The Home Office has been "highly selective" in its use of drugs seizure figures "in order, it seems, to show the UK Border Agency in a good light", the chairman of the UK Statistics Authority has said.
Sir Michael Scholar wrote to Home Office Minister Damian Green seeking reassurances that suggestions the move was "to generate positive news coverage ahead of the release of the national statistics which showed a decline in the volume of drug seizures" were unfounded.
The publication of the figures last week was "irregular and inconsistent" with the code of practice and the Ministerial Code and should not happen again, Sir Michael said.
The UK Border Agency released figures on November 4, for publication last Monday, showing that border officials seized more cocaine and almost double the amount of heroin in the last six months than in the whole of the previous year. But just three days later, the official Home Office Statistical Bulletin showed the amount of cocaine seized by border officials in England and Wales had actually fallen by a quarter in 2010/11 compared with 2009/10, and the amount of heroin seized had halved.

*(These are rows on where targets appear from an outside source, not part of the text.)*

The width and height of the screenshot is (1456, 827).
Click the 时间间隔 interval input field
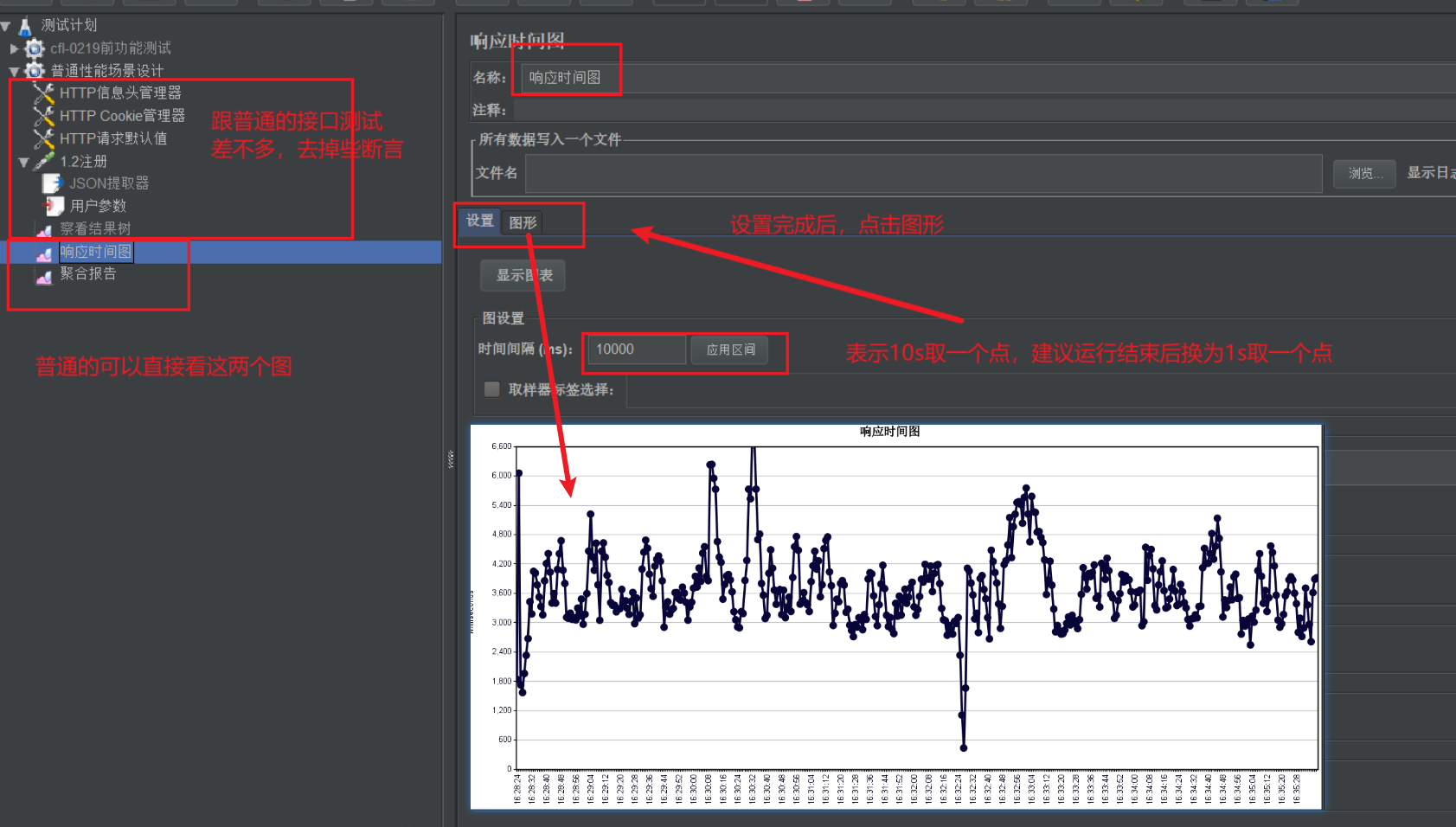pos(637,349)
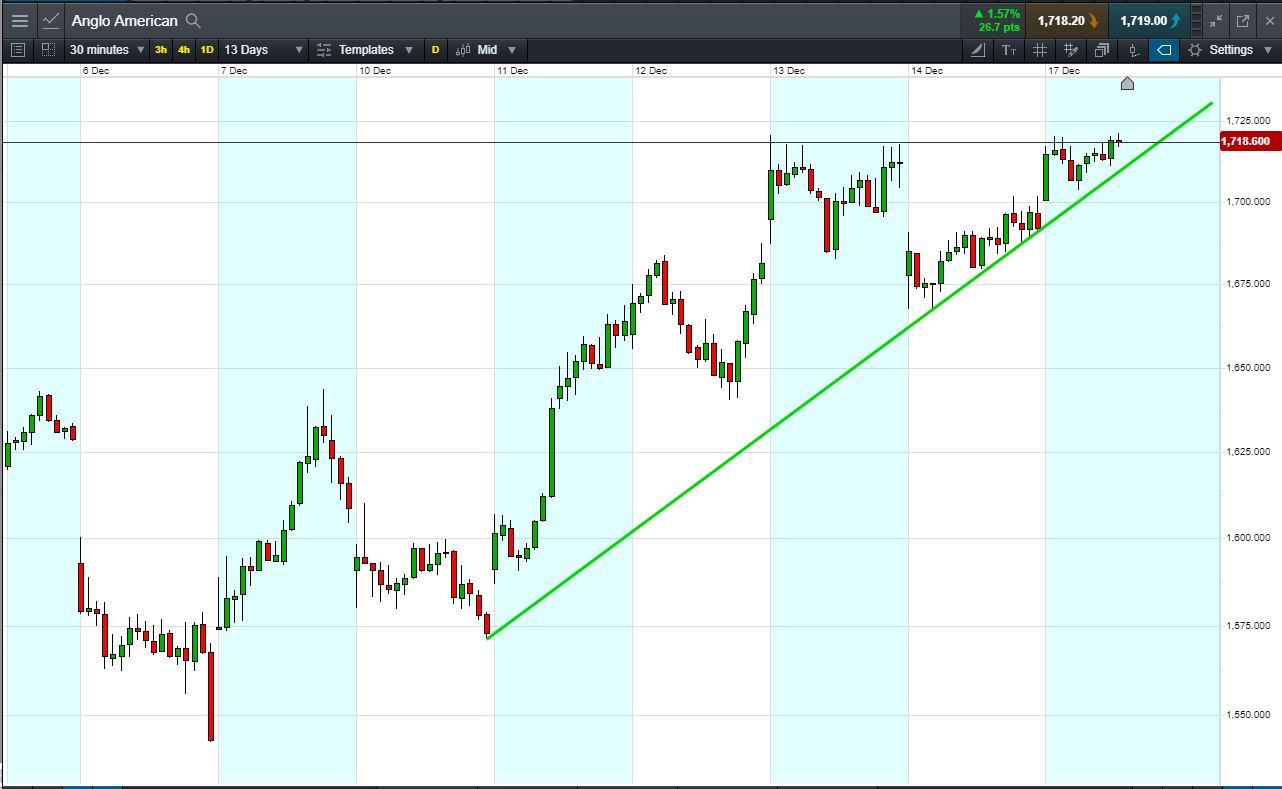Click the grid color picker icon
This screenshot has width=1282, height=789.
point(1071,50)
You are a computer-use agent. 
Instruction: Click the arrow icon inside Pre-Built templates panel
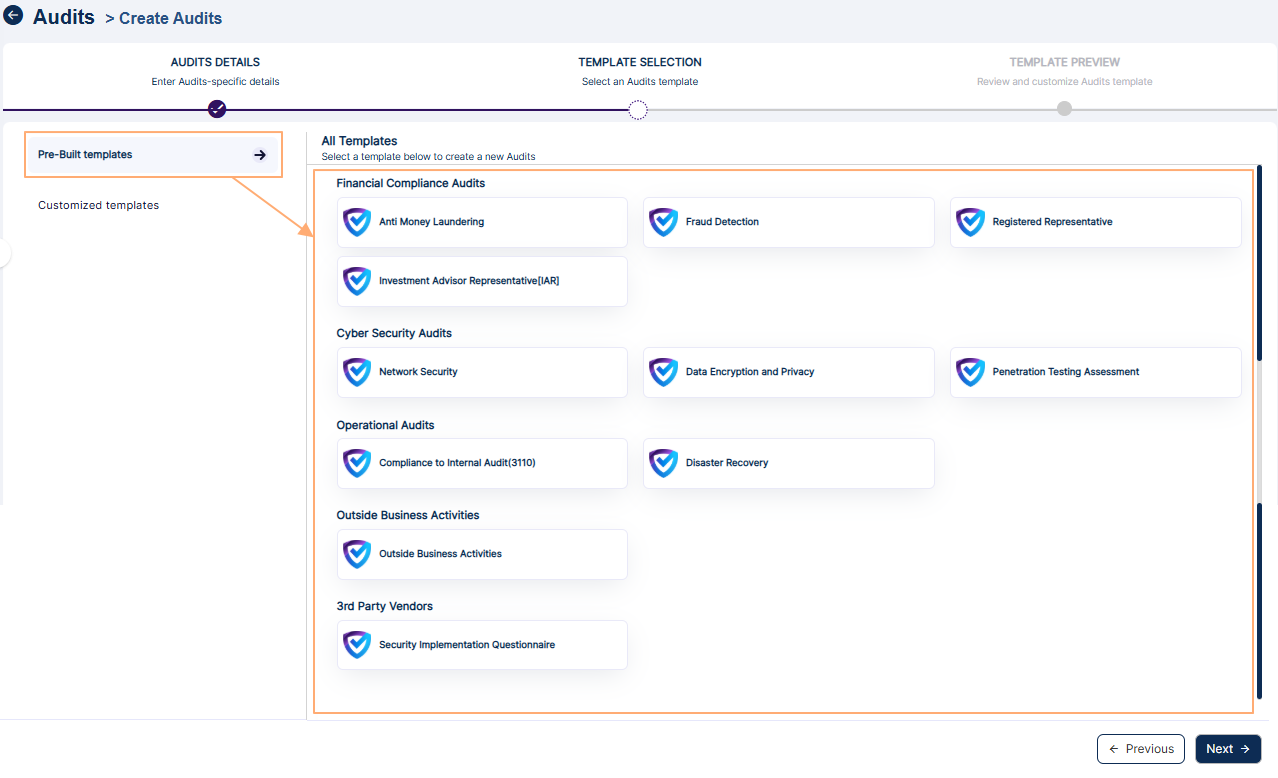[259, 154]
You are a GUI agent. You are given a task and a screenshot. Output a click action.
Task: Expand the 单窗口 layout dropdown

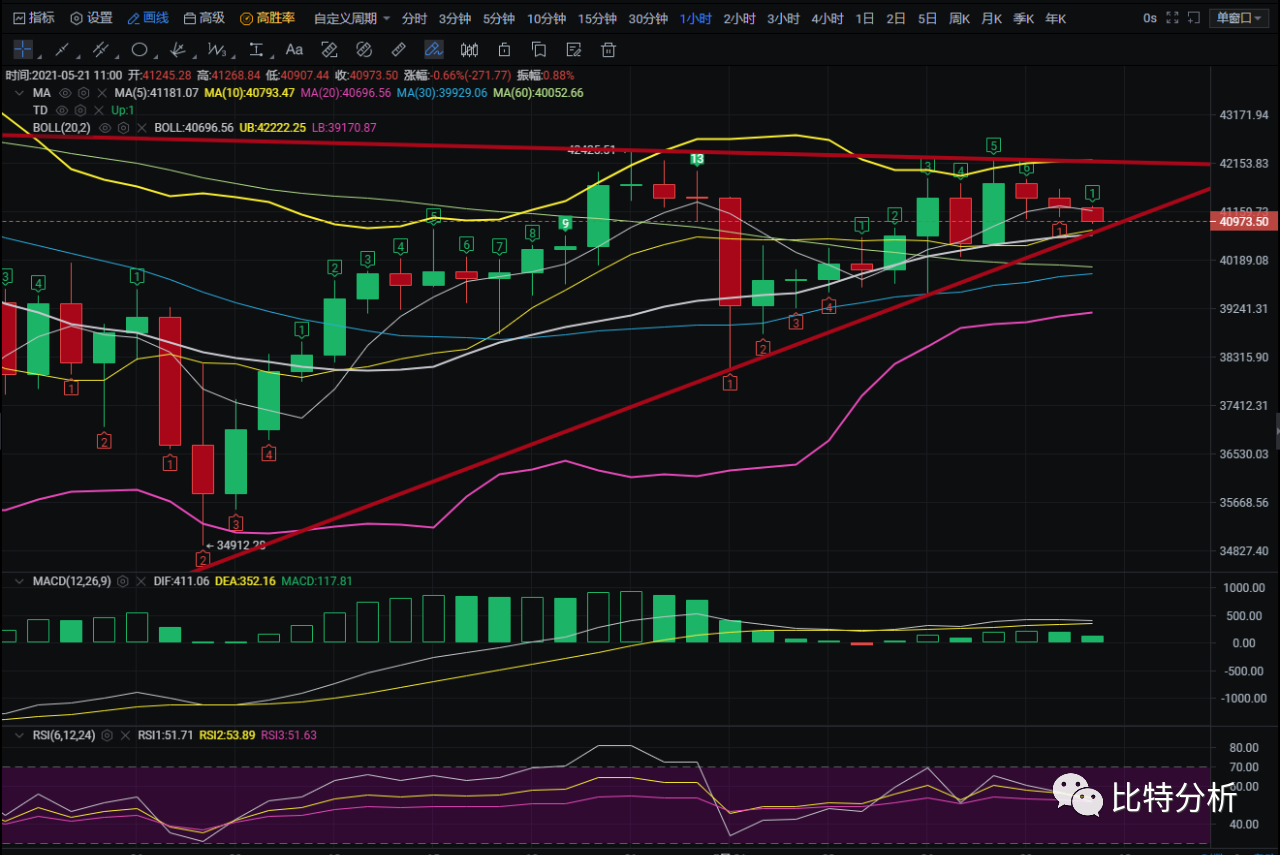point(1238,18)
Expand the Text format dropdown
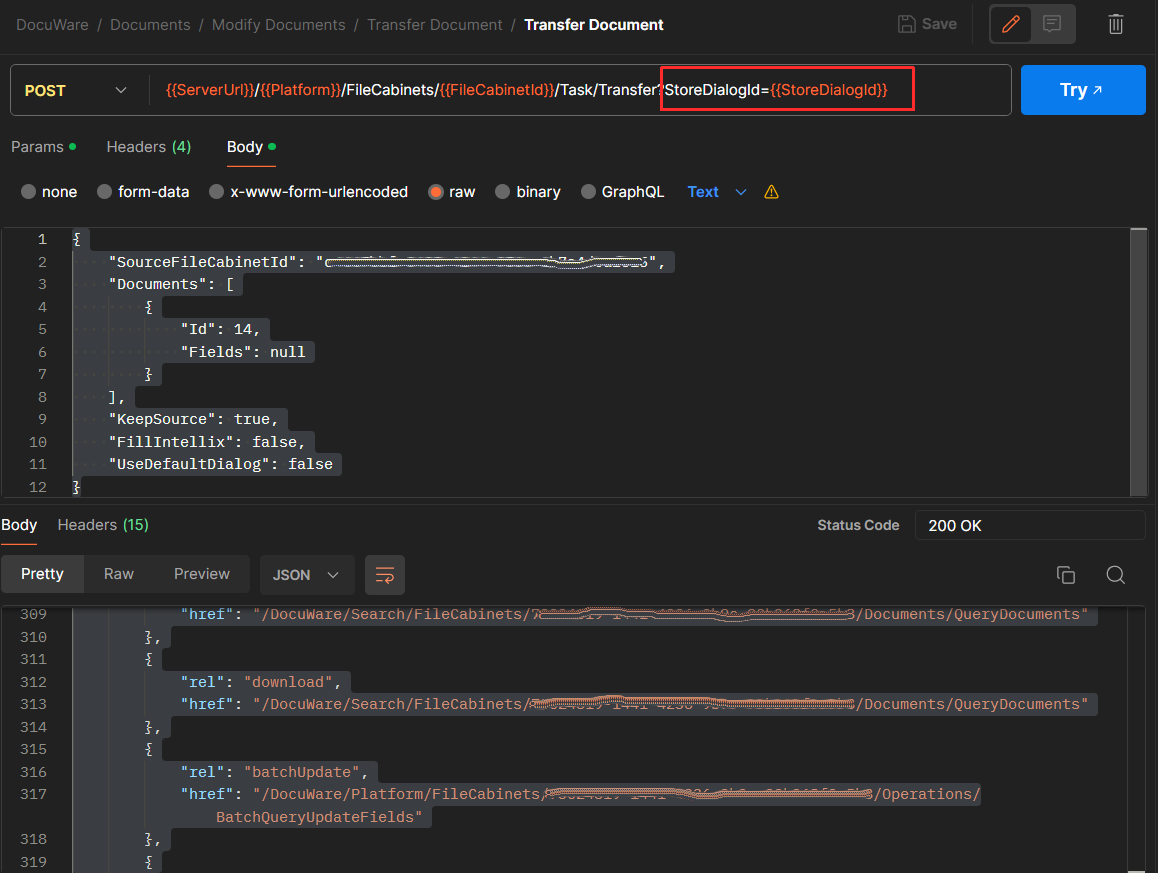This screenshot has width=1158, height=873. point(717,192)
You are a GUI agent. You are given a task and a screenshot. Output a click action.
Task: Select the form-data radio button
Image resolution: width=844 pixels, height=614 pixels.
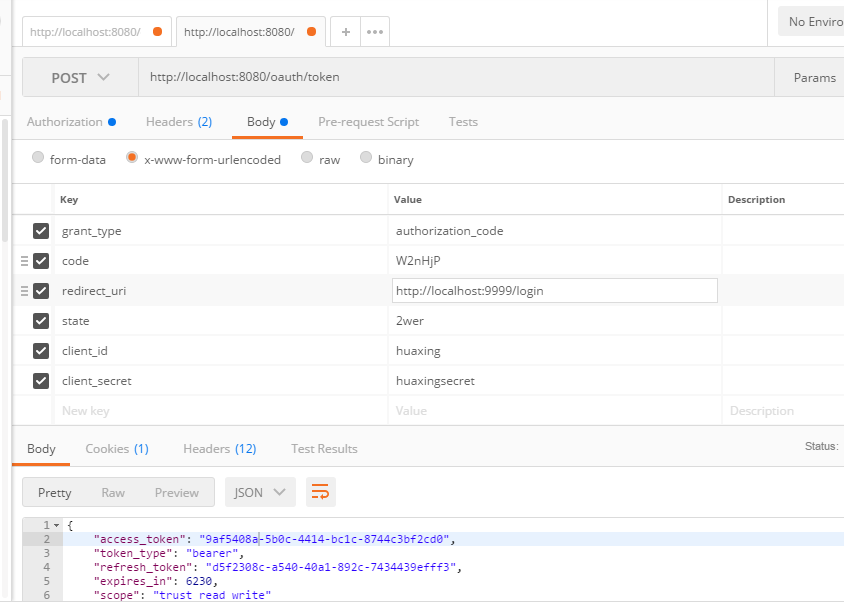tap(38, 158)
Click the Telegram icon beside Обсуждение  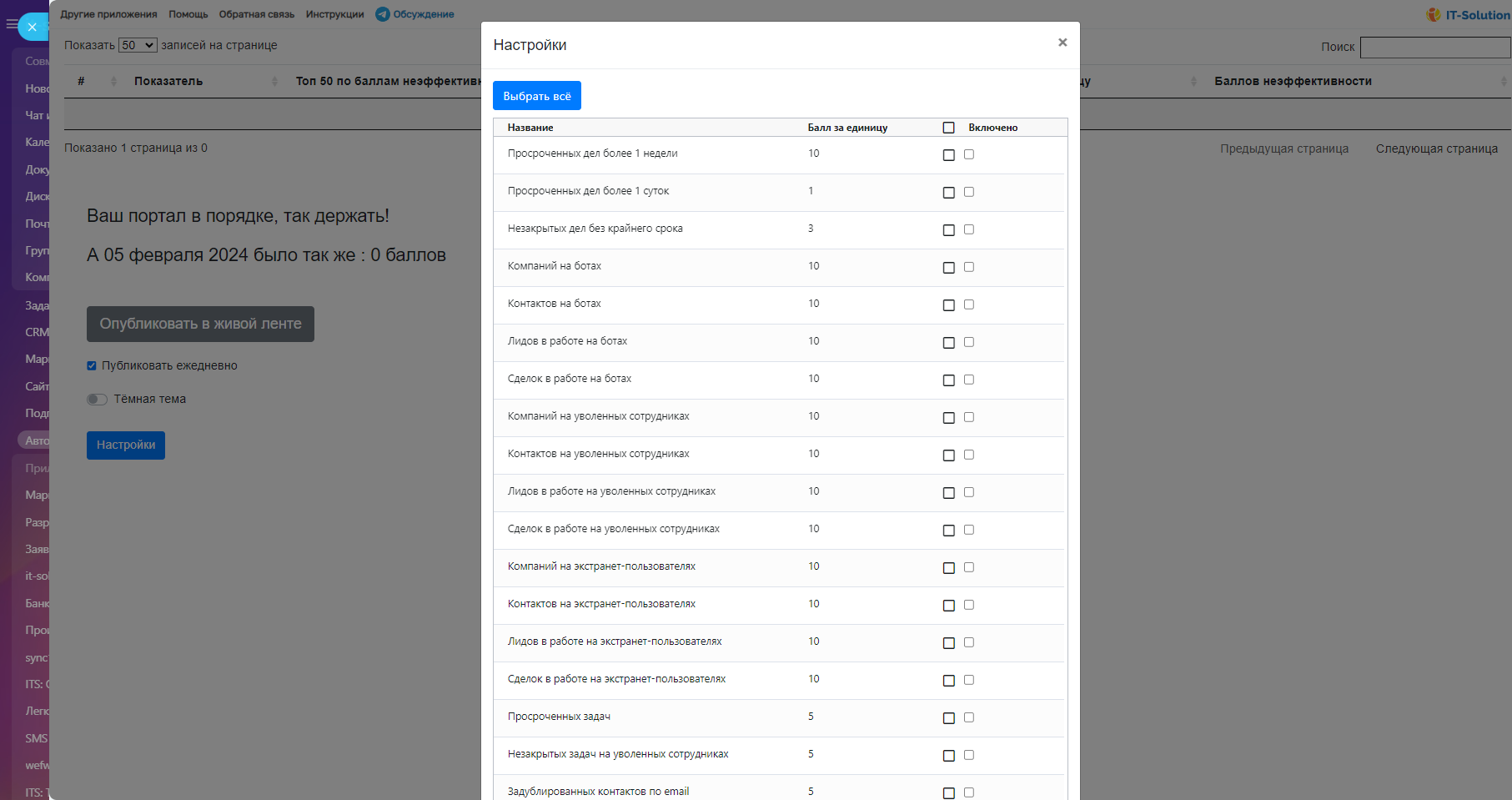pos(382,14)
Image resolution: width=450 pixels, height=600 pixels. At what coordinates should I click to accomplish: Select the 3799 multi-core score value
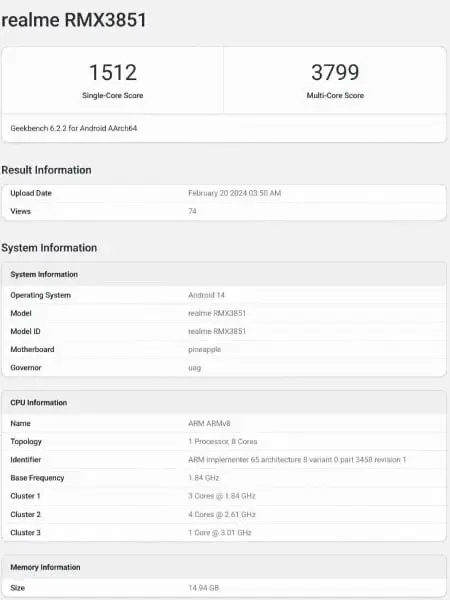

In his letter to Mr Green, Sir Michael wrote: "The Statistical Bulletin makes reference to a fall in the volume of seizures of class A drugs in the most recent period. This contrasts with the November 4 press release, which highlights a large increase in seizures, albeit for a different time period.
"The November 4 press release, which appears not to have been published on either the Home Office or the UK Border Agency websites, and seems to have been distributed only to a select group of journalists, makes no reference to the forthcoming Statistical Bulletin.
"It was, I understand, produced without any involvement by, and without the knowledge of, the department's statisticians; and it is highly selective in its choice of statistics, in order, it seems, to show the UK Border Agency in a good light."
He went on: "It has been suggested to me that one motivation for this release was to generate positive news coverage ahead of the release of the National Statistics which showed a decline in the volume of drug seizures. I would welcome your reassurance that this is not the case. Were it to be the case, the authority's view is that this would be highly corrosive and damaging to public confidence in official statistics."
UKBA chief executive Rob Whiteman welcomed the initial figures, saying: "Our work to secure the border all day, every day continues to show significant results despite the efforts of organised crime gangs to circumvent our controls."
Mr Green said that "stopping harmful drugs like heroin and cocaine means we're helping keep communities safe and preventing criminals exploiting the UK".